Bu seferki kahramanlarımız, aslında gerçek bir olayın kahramanları. 1968’da Dagenham’deki Ford otomobil fabrikasında kötü şartlar altında araba koltuk döşemelerini diken 187 kadın işçi, ücret zammı isteyerek bir eylem yapmıştı. Sonra bu taleplerini, eşit işe eşit ücrete çevirdiler. Harold Wilson’un İşçi Partisi hükümeti aldırmıyor, Ford bastırıyordu ama, Bakan Barbara Castle onlara destek oldu. Eşit İşe Eşit Ücret Yasası’nın mimarı olarak da tarihe geçti.
Cole’un özelliği, siyasi ya da toplumsal sorunları ciddi ciddi anlatabileceği filmler tasarlayıp bunların kıyısından dönmesi ve seyircilerin kendilerini iyi hissetmesini sağlayan filmler yapması. Aslında buna hata demek haddimize düşmemiş, çünkü bir tercih olduğu ortada. Zaten izleyenlerin her iki filmi sevmesi de, yönetmenin hiç değilse ticari açıdan doğru bir tercih yaptığını gösteriyor.
Ayrıca, Mike Leigh’in “Happy-Go-Lucky”sinde izleyip hayran kaldığımız Sally Hawkins’in oynadığı eylem öncüsü Rita O’Grady’nin de herhangi bir siyasi geçmişi yok.

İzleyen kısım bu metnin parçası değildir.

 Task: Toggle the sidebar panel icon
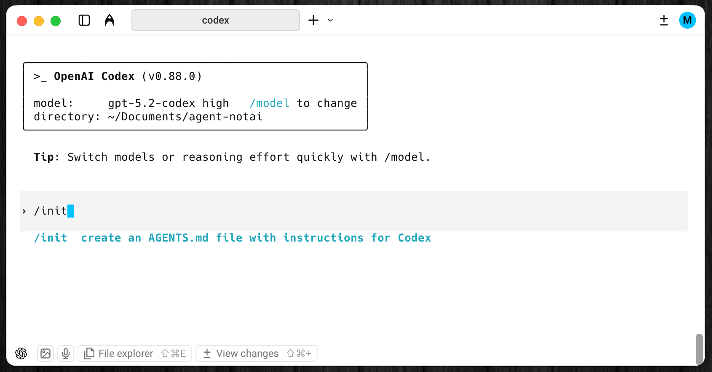coord(84,20)
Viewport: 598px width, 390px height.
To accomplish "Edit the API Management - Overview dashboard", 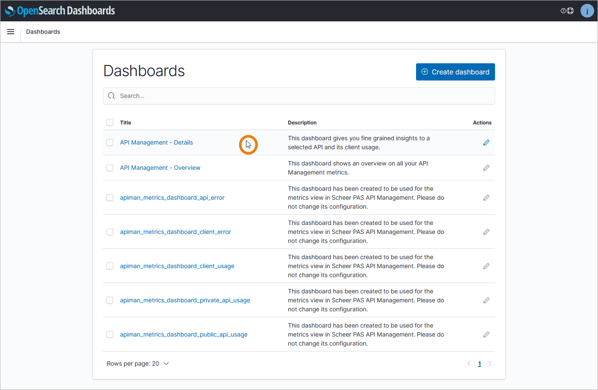I will coord(486,168).
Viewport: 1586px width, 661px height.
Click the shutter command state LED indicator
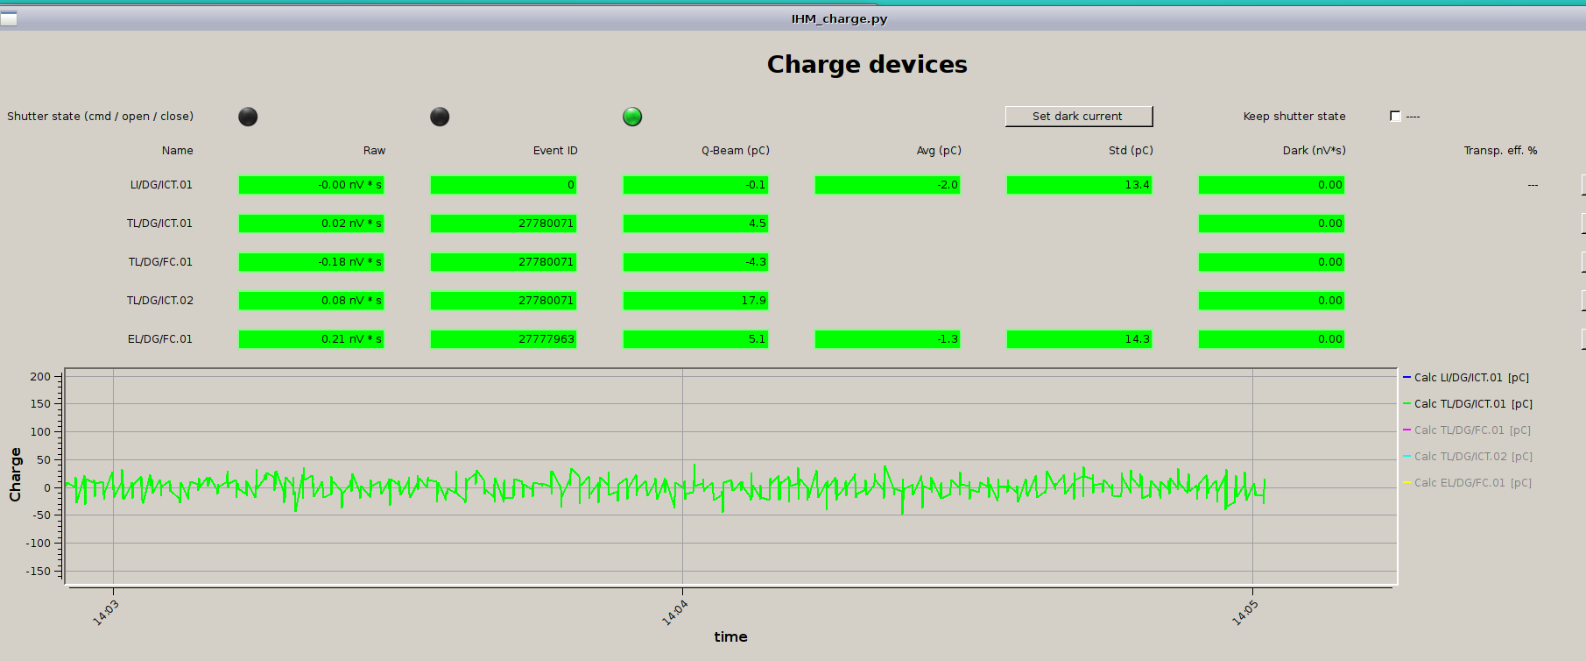click(248, 117)
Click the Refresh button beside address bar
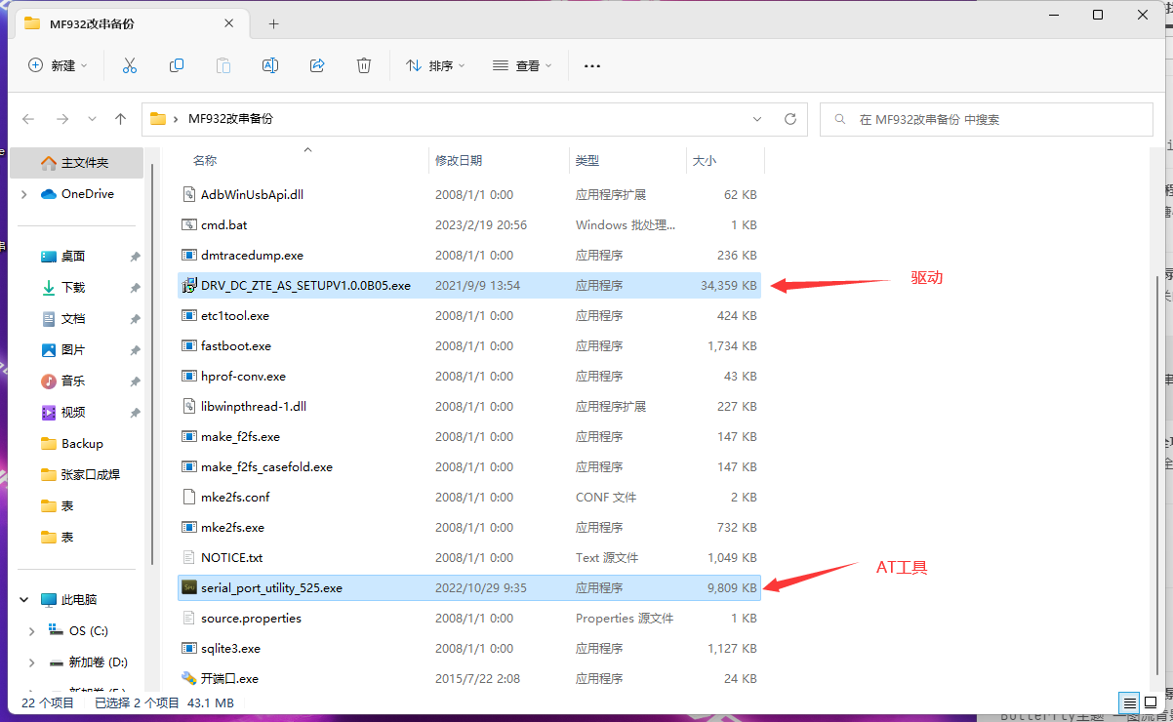This screenshot has width=1173, height=722. pyautogui.click(x=790, y=119)
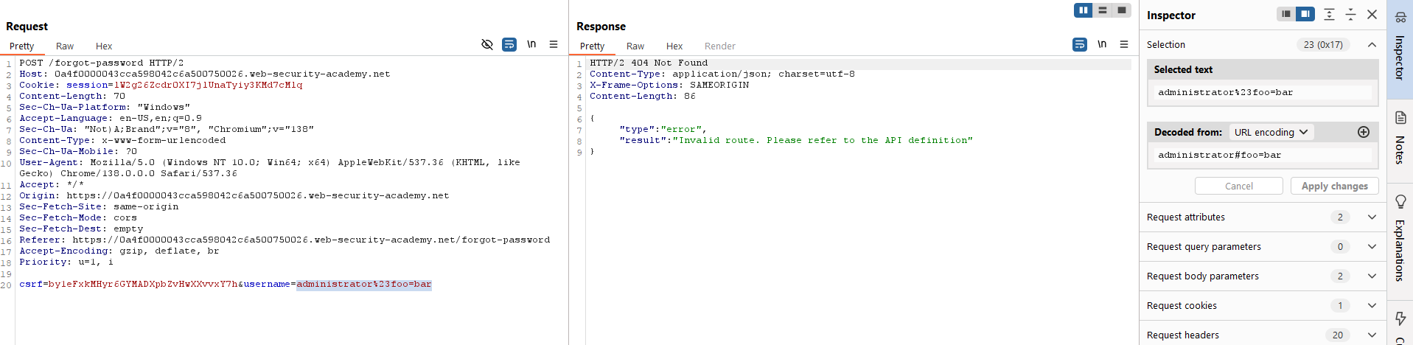Viewport: 1413px width, 345px height.
Task: Switch to top-bottom request/response layout
Action: 1103,10
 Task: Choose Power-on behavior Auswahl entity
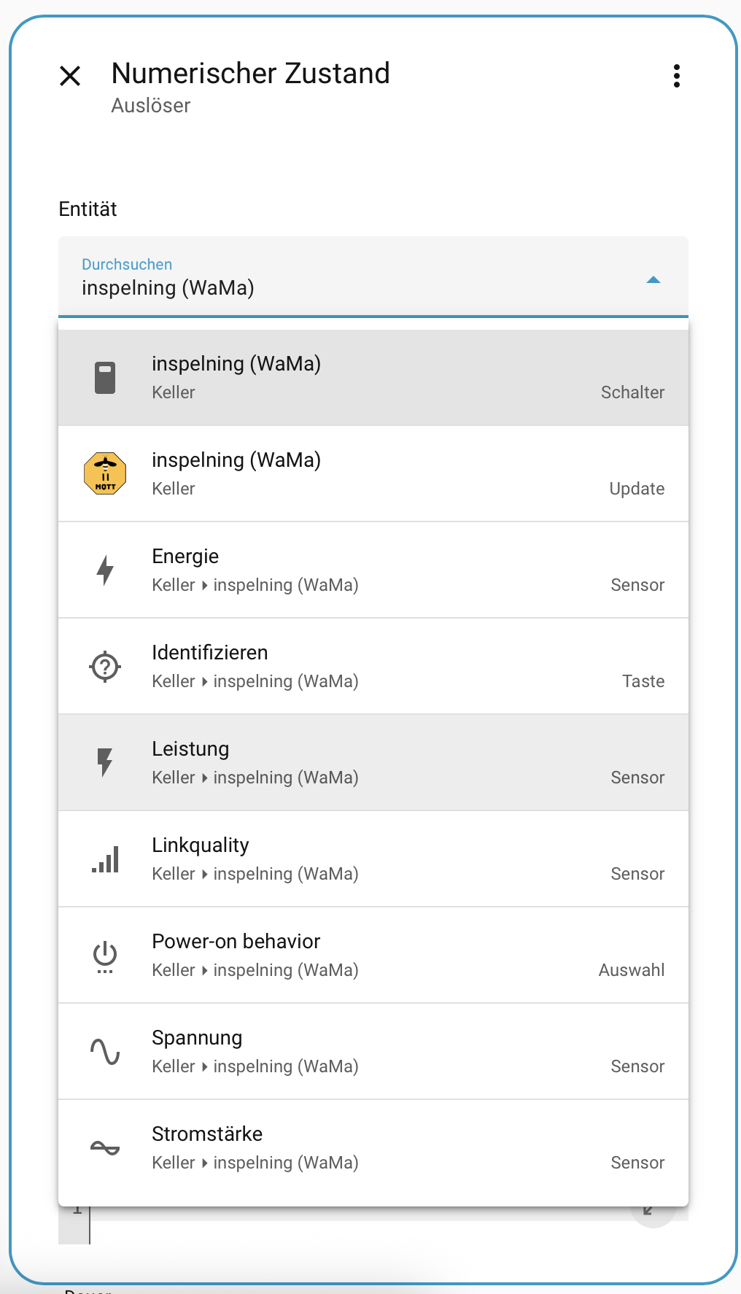click(373, 956)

Cole bu karakteri, eylem içindeki birkaç kadının özelliklerini bir araya getirerek yaratmış. Doğrusu, çok sempatik bir karakter; kocası da Ford’da çalışan, iki çocuk annesi sıradan bir erkek işçi. Ama Rita hem kendi hakkını, hem de arkadaşları ile meslektaşlarının haklarını korumasını çok iyi biliyor, ağzı da lâf yapıyor. Hiçbir itirazım yok. Onun ve sol eğilimli işçi temsilcisi Albert’i oynayan (pek beğendiğimiz) Bob Hoskins’in karakterleri, çok olumlu karakterler.
Ama mesele onların sevimli olup olmamasından ziyade, bu çok önemli kazanımın vurgulanmasındaki yetersizlikten kaynaklanıyor. Sonuçta, Dagenham’daki kızların başarısı (ki, arşiv görüntüleriyle gerçek kahramanları da izliyoruz), “Afferin sana!” diye tebrik edilip bir de yanağından makas almakla açıklanacak bir başarı değil. Richardson’ın da hikâye anlatımına ilişkin küçük itirazları vardı. “Dagenham,” demişti yaptığımız söyleşide, “Gerçekten anlatılması gereken bir hikâye, keşke gençler izlese. Kendini iyi hissetmeni sağlayan bir film olarak pazarlandı, oysa siyasi bir film aslında. Gerçi, moral yükselten bir film, ucuz da değil.” Evet, “Made in Dagenham” kalkıp bir şeyler yapmayı, birey olabilmeyi, hakkını aramayı anlatıyor. “Calendar Girls”ün karakterleri de esas olarak böyle kadınlardı.
Richardson, belli ki pek takdir etmediği Harold Wilson’ın yükünü üstlenen Barbara Castle’ın, ülkesi için en iyi olduğunu düşündüğü şeyi yaptığını söylüyordu. “Kadınlara patronluk taslamamaya çalışıyor. Gerçi bir bakan, iyi eğitim görmüş ama, sınıf açısından o kadınlardan pek farklı değil, şivesinden anlıyoruz bunu.” O da bir şive hocasıyla çalışmış, Castle’ın konuşmasını, nutuklarını incelemiş. Richardson’ın Barbara Castle hakkında araştırma yapmak için üç haftası varmış. Kitaplar okumuş, filmleri izlemiş. “Dünyayı değiştirmek istiyorlardı, böyle diyorlardı. O da dünyayı değiştirdi.”
Bu arada, hayli komik sahneler de var. Örneğin “Cinsel Eşitlik İstiyoruz” pankartının bükülüp “Cinsellik İstiyoruz” şeklinde okunması gibi. Ama hem bu espri, hem de filmin başında Dagenham’in kadın işçilerinin sıcak nedeniyle iç çamaşırlarına kadar soyunmaları ve Hoskins’in Albert’inin içeri “Örtünün, hanımlar, örtünün,” diye girmesi, bir yandan seyirciyi neşelendirirken, bir yandan da “Kadın işte!” şeklinde bir yoruma yolaçma tehlikesi taşıyor. Ne var ki, yapımcılar ile yönetmen de zaten böyle neşeli bir popülist tavır içinde. Öte yandan, haklarını da verelim: Hikâyenin omurgası olduğu gibi duruyor. Bir de, sendikacıların hepsinin toplanıp kızları korkutmak ister gibi baktıkları sahnelerde, özellikle sonlara doğru bir sahnede, bana “Hayvanlar Çiftliği”nin insanlaşan domuzlarını hatırlattılar.